A word-for-word transcription of all the data is required.

MATERIAL FOR THIS EXERCISE ::
---*---
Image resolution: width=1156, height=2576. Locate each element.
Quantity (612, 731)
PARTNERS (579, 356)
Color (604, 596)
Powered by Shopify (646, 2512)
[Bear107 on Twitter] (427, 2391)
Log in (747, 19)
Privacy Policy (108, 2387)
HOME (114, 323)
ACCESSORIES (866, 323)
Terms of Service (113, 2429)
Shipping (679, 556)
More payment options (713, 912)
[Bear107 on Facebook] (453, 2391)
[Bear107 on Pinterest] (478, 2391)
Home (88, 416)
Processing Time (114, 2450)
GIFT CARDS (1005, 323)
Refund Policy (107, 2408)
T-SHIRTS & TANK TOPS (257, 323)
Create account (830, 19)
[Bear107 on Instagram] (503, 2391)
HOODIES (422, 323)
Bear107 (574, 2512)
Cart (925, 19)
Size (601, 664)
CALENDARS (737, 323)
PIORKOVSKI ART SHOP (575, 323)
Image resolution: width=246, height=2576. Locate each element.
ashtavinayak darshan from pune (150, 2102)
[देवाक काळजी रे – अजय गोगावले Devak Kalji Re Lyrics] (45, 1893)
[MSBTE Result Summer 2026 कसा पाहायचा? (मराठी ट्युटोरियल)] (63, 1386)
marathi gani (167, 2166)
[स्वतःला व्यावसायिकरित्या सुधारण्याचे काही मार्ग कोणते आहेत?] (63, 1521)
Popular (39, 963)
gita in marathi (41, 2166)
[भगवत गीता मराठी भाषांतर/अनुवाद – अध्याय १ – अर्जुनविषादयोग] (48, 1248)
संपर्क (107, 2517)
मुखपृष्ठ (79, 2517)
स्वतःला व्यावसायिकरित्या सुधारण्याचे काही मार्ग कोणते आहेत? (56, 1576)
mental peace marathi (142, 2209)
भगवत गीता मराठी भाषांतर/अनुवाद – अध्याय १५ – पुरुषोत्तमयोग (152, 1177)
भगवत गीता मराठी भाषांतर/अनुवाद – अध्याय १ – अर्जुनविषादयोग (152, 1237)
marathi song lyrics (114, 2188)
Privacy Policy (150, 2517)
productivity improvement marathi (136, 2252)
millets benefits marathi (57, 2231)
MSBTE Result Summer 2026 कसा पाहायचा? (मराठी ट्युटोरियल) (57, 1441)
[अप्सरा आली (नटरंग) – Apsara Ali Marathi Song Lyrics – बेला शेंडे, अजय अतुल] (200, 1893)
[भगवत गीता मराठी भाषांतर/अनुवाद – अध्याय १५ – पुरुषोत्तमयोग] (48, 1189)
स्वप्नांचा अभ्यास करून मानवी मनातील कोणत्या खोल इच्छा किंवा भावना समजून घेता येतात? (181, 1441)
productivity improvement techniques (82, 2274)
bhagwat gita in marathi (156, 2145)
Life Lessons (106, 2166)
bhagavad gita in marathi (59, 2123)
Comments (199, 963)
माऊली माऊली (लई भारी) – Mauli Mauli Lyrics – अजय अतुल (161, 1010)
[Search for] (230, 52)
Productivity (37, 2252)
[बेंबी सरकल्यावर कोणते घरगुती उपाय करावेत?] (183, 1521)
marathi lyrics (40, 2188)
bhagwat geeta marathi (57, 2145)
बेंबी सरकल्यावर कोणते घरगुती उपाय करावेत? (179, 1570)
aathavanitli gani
---*---
ANSWER BOX ::
Image resolution: width=1156, height=2576. Locate each element.
Quantity (612, 731)
PARTNERS (579, 356)
Color (604, 596)
Powered by Shopify (646, 2512)
[Bear107 on Twitter] (427, 2391)
Log in (747, 19)
Privacy Policy (108, 2387)
HOME (114, 323)
ACCESSORIES (866, 323)
Terms of Service (113, 2429)
Shipping (679, 556)
More payment options (713, 912)
[Bear107 on Facebook] (453, 2391)
[Bear107 on Pinterest] (478, 2391)
Home (88, 416)
Processing Time (114, 2450)
GIFT CARDS (1005, 323)
Refund Policy (107, 2408)
T-SHIRTS & TANK TOPS (257, 323)
Create account (830, 19)
[Bear107 on Instagram] (503, 2391)
HOODIES (422, 323)
Bear107 (574, 2512)
Cart (925, 19)
Size (601, 664)
CALENDARS (737, 323)
PIORKOVSKI ART SHOP (575, 323)
Image resolution: width=246, height=2576. Locate each element.
ashtavinayak darshan from pune (150, 2102)
[देवाक काळजी रे – अजय गोगावले Devak Kalji Re Lyrics] (45, 1893)
[MSBTE Result Summer 2026 कसा पाहायचा? (मराठी ट्युटोरियल)] (63, 1386)
marathi gani (167, 2166)
[स्वतःला व्यावसायिकरित्या सुधारण्याचे काही मार्ग कोणते आहेत?] (63, 1521)
Popular (39, 963)
gita in marathi (41, 2166)
[भगवत गीता मराठी भाषांतर/अनुवाद – अध्याय १ – अर्जुनविषादयोग] (48, 1248)
संपर्क (107, 2517)
मुखपृष्ठ (79, 2517)
स्वतःला व्यावसायिकरित्या सुधारण्याचे काही मार्ग कोणते आहेत? (56, 1576)
mental peace marathi (142, 2209)
भगवत गीता मराठी भाषांतर/अनुवाद – अध्याय १५ – पुरुषोत्तमयोग (152, 1177)
भगवत गीता मराठी भाषांतर/अनुवाद – अध्याय १ – अर्जुनविषादयोग (152, 1237)
marathi song lyrics (114, 2188)
Privacy Policy (150, 2517)
productivity improvement marathi (136, 2252)
millets benefits marathi (57, 2231)
MSBTE Result Summer 2026 कसा पाहायचा? (मराठी ट्युटोरियल) (57, 1441)
[अप्सरा आली (नटरंग) – Apsara Ali Marathi Song Lyrics – बेला शेंडे, अजय अतुल] (200, 1893)
[भगवत गीता मराठी भाषांतर/अनुवाद – अध्याय १५ – पुरुषोत्तमयोग] (48, 1189)
स्वप्नांचा अभ्यास करून मानवी मनातील कोणत्या खोल इच्छा किंवा भावना समजून घेता येतात? (181, 1441)
productivity improvement techniques (82, 2274)
bhagwat gita in marathi (156, 2145)
Life Lessons (106, 2166)
bhagavad gita in marathi (59, 2123)
Comments (199, 963)
माऊली माऊली (लई भारी) – Mauli Mauli Lyrics – अजय अतुल (161, 1010)
[Search for] (230, 52)
Productivity (37, 2252)
[बेंबी सरकल्यावर कोणते घरगुती उपाय करावेत?] (183, 1521)
marathi lyrics (40, 2188)
bhagwat geeta marathi (57, 2145)
बेंबी सरकल्यावर कोणते घरगुती उपाय करावेत? (179, 1570)
aathavanitli gani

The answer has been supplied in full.